▶ **TASK DETAILS**: Using the records below, write out again exactly the lines that begin at the line containing "Task: Sort by Department column arrows" and end at the line containing "Image resolution: width=171", and no other lines.

[Dataset entries]
########

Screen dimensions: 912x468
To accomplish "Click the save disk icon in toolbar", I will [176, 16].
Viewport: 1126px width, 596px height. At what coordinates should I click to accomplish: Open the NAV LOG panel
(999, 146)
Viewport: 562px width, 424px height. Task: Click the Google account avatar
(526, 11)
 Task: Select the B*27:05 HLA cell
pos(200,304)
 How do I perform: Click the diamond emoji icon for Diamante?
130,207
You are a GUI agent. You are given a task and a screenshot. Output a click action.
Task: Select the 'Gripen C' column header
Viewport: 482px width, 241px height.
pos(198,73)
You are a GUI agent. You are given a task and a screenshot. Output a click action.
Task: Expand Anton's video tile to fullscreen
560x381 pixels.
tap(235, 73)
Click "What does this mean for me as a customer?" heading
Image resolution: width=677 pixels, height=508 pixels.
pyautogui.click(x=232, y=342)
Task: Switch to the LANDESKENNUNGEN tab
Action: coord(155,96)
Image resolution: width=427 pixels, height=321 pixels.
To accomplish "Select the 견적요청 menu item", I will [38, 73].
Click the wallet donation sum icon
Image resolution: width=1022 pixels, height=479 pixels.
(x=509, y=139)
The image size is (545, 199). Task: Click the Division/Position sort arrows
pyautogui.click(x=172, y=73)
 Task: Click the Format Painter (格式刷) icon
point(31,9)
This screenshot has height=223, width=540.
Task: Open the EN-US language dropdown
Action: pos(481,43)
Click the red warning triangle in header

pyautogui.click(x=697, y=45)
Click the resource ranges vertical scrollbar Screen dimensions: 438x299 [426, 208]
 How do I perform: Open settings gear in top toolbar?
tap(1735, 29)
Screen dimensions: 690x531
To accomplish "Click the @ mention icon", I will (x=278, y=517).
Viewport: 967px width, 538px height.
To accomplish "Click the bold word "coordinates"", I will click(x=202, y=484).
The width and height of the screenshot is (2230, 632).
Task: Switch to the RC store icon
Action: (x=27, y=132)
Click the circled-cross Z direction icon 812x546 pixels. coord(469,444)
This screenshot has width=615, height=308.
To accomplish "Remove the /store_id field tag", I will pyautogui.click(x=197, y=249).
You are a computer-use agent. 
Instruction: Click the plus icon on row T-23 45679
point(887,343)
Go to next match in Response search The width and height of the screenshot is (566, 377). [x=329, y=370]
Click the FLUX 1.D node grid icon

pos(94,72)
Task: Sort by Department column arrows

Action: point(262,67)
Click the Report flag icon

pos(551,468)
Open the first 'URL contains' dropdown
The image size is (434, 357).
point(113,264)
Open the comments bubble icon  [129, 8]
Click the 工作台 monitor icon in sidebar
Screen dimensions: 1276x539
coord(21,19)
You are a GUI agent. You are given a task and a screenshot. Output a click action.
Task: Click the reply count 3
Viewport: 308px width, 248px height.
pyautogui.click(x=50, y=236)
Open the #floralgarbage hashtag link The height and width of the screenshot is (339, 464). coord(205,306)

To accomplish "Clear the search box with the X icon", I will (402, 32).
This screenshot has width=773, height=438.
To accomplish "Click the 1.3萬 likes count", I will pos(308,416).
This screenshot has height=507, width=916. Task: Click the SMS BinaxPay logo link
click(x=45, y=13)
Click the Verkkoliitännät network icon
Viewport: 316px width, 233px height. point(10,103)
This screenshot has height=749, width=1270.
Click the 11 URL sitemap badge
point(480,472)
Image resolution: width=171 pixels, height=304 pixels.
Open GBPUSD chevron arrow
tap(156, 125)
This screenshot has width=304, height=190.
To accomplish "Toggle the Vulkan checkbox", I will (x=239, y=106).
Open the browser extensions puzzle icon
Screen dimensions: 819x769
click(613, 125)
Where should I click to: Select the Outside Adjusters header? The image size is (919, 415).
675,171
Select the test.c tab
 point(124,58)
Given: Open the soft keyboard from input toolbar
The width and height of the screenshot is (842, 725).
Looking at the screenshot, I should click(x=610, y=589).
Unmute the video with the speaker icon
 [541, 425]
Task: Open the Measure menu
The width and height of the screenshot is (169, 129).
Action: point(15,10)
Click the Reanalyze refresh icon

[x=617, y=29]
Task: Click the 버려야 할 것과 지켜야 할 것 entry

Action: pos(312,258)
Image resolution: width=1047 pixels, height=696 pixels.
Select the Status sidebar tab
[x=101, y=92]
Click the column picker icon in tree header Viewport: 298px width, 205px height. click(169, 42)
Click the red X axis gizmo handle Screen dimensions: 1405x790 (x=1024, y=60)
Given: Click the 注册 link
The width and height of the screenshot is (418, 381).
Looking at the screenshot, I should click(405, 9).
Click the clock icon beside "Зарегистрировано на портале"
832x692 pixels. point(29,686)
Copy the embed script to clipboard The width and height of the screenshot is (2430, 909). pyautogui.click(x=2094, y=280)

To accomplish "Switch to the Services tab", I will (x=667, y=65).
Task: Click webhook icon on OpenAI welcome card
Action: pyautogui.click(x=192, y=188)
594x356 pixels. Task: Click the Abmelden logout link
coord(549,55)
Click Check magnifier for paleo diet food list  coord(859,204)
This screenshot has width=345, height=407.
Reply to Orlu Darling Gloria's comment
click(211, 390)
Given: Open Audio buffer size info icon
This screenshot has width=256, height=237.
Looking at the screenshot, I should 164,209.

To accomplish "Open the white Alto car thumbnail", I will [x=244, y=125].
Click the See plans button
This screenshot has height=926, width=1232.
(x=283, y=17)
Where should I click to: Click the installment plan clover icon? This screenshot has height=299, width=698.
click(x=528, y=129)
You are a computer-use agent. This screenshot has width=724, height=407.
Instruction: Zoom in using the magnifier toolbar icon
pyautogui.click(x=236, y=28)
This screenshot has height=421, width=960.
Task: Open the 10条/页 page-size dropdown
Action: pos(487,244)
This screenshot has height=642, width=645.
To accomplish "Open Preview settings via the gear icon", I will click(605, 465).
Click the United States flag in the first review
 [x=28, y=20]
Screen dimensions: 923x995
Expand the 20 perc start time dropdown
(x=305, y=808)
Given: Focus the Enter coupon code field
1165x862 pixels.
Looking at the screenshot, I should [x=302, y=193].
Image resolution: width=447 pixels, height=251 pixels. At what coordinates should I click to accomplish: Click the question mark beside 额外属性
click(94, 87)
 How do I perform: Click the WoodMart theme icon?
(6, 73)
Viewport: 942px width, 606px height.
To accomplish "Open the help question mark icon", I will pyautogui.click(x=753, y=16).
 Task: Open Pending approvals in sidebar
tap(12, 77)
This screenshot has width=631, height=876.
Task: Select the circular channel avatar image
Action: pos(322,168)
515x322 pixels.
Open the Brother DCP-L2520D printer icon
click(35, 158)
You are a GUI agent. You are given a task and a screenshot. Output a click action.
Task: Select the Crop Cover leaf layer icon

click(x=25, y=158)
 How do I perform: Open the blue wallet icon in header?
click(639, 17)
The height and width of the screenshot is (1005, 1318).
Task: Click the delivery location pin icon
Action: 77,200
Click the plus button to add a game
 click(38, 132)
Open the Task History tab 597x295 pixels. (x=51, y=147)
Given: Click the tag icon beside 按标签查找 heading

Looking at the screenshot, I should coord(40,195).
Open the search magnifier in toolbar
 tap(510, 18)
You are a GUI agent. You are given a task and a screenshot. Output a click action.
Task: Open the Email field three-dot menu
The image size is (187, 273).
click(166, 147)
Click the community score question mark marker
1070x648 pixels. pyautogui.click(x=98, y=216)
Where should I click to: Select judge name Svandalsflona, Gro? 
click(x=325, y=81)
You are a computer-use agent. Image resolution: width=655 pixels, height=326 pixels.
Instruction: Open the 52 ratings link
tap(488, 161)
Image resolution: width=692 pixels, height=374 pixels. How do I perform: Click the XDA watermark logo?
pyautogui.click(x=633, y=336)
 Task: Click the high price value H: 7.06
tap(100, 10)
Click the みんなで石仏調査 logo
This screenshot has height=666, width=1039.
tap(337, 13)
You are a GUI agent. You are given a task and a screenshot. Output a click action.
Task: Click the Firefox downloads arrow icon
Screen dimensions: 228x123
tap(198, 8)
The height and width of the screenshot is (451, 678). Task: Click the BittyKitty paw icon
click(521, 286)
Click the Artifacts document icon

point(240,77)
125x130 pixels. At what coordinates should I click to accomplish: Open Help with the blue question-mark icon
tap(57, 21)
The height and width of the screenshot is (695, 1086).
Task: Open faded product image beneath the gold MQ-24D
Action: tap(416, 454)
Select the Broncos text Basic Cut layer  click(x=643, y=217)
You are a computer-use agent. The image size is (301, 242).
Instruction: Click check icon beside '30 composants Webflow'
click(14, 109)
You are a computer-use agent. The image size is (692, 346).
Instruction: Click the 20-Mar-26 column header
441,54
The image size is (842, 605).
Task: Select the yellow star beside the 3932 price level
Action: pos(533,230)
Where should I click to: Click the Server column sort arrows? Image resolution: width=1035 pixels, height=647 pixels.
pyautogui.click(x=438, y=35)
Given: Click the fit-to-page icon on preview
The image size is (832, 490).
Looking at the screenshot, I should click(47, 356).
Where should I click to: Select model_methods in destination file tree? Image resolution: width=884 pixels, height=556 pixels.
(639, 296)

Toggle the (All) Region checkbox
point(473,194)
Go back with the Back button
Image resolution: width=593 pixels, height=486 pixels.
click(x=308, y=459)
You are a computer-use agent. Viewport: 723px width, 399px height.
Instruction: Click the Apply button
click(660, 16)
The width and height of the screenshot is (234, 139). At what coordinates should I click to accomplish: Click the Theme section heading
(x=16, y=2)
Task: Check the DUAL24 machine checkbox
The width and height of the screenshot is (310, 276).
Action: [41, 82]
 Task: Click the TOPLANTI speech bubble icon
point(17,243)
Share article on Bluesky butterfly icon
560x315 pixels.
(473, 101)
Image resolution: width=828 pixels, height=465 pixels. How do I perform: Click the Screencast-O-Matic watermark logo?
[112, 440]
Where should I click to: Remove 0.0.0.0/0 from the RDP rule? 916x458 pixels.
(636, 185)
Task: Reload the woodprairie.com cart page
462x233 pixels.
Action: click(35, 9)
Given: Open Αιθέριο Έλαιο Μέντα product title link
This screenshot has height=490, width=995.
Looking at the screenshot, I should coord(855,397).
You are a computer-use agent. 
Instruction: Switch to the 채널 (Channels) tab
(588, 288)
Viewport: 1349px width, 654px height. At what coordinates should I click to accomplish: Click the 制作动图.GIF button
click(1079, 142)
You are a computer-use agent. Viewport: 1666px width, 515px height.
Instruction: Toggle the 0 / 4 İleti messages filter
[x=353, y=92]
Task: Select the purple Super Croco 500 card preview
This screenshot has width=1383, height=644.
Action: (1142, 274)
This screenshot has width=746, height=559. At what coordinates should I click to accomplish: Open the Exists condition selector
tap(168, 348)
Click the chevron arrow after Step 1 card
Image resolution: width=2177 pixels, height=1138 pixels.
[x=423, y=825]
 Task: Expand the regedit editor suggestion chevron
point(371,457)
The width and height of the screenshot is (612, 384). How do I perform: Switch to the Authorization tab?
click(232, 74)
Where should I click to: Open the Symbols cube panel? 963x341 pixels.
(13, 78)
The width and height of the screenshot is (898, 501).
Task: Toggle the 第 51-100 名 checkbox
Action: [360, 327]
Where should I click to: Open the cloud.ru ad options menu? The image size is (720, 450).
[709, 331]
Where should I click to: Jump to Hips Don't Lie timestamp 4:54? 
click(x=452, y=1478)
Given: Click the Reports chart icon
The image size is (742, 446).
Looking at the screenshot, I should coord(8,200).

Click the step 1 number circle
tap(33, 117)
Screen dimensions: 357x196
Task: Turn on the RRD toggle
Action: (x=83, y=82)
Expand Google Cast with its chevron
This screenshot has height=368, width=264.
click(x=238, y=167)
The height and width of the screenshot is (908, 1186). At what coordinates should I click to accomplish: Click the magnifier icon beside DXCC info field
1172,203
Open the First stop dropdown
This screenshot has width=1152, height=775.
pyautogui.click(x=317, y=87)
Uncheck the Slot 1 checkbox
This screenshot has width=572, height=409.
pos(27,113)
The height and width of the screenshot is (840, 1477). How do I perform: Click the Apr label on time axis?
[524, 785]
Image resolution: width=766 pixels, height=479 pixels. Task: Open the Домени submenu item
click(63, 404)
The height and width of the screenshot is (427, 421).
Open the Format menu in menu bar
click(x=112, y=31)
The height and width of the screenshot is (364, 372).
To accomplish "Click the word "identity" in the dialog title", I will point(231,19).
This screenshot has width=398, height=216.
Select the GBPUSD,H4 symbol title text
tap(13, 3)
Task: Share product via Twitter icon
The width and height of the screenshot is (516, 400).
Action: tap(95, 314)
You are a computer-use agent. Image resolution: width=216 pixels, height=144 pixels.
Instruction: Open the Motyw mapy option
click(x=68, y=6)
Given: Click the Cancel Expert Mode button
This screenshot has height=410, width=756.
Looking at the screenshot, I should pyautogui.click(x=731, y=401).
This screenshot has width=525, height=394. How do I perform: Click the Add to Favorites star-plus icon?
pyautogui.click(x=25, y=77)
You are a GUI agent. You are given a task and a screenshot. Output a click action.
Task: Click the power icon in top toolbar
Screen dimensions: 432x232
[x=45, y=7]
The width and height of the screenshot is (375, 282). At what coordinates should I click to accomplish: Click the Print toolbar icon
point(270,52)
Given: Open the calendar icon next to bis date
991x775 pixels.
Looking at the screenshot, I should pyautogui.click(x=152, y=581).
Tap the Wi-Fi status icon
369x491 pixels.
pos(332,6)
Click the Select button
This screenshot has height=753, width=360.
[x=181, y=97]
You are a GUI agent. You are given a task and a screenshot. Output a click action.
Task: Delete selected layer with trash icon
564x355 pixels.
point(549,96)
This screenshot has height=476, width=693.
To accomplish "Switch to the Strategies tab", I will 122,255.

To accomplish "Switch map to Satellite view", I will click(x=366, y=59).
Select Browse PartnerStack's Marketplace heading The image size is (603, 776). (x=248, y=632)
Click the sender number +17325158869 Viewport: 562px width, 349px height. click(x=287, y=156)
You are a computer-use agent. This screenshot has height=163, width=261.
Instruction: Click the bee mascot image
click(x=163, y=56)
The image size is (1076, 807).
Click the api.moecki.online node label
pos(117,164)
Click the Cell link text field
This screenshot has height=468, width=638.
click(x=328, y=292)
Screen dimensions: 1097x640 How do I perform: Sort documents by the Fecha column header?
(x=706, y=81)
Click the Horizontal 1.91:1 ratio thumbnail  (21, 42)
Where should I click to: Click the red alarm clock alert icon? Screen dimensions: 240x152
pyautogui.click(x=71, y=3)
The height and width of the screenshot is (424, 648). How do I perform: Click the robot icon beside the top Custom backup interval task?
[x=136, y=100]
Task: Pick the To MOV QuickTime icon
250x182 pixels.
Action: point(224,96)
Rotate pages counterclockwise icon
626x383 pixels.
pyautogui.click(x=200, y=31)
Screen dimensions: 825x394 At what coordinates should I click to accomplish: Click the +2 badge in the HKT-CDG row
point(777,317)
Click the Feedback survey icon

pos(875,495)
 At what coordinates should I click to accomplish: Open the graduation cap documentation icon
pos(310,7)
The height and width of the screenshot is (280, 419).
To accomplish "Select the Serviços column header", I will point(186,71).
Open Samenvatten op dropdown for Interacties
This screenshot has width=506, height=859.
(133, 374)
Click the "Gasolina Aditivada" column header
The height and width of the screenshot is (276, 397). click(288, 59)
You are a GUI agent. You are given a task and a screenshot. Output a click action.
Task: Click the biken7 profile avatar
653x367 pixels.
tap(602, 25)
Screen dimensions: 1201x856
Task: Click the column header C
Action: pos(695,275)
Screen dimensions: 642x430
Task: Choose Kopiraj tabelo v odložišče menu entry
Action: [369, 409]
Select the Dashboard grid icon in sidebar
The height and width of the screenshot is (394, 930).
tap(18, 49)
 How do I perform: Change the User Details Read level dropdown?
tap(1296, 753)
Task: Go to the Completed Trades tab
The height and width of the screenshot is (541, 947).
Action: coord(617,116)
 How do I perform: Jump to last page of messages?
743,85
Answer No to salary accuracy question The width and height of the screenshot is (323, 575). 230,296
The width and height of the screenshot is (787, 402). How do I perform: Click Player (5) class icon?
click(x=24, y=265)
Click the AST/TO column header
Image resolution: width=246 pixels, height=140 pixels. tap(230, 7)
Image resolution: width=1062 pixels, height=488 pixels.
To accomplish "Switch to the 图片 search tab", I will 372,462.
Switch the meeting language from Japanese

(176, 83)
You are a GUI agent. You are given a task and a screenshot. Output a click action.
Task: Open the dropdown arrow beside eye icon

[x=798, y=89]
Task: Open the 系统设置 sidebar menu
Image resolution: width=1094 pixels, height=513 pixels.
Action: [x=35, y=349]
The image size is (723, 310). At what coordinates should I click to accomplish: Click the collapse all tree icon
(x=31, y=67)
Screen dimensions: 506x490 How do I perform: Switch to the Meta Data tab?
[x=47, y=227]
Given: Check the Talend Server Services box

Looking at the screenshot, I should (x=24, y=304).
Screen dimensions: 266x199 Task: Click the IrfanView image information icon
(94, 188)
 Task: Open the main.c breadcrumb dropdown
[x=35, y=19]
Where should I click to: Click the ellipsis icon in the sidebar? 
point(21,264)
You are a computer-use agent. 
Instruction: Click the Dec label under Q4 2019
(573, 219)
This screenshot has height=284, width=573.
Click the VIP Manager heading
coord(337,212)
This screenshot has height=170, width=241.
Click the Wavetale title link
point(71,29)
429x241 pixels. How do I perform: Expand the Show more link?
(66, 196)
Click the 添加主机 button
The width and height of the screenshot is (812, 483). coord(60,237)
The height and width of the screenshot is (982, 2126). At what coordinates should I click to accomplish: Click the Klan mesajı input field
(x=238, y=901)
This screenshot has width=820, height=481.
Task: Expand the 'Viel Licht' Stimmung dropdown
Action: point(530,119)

########

▶ **WRITTEN ANSWER**:
Task: Sort by Department column arrows

Action: point(262,67)
Click the Report flag icon

pos(551,468)
Open the first 'URL contains' dropdown
The image size is (434, 357).
point(113,264)
Open the comments bubble icon  [129, 8]
Click the 工作台 monitor icon in sidebar
Screen dimensions: 1276x539
coord(21,19)
You are a GUI agent. You are given a task and a screenshot. Output a click action.
Task: Click the reply count 3
Viewport: 308px width, 248px height.
pyautogui.click(x=50, y=236)
Open the #floralgarbage hashtag link The height and width of the screenshot is (339, 464). coord(205,306)

To accomplish "Clear the search box with the X icon", I will (402, 32).
This screenshot has width=773, height=438.
To accomplish "Click the 1.3萬 likes count", I will pos(308,416).
This screenshot has height=507, width=916. Task: Click the SMS BinaxPay logo link
click(x=45, y=13)
Click the Verkkoliitännät network icon
Viewport: 316px width, 233px height. point(10,103)
This screenshot has height=749, width=1270.
Click the 11 URL sitemap badge
point(480,472)
Image resolution: width=171 pixels, height=304 pixels.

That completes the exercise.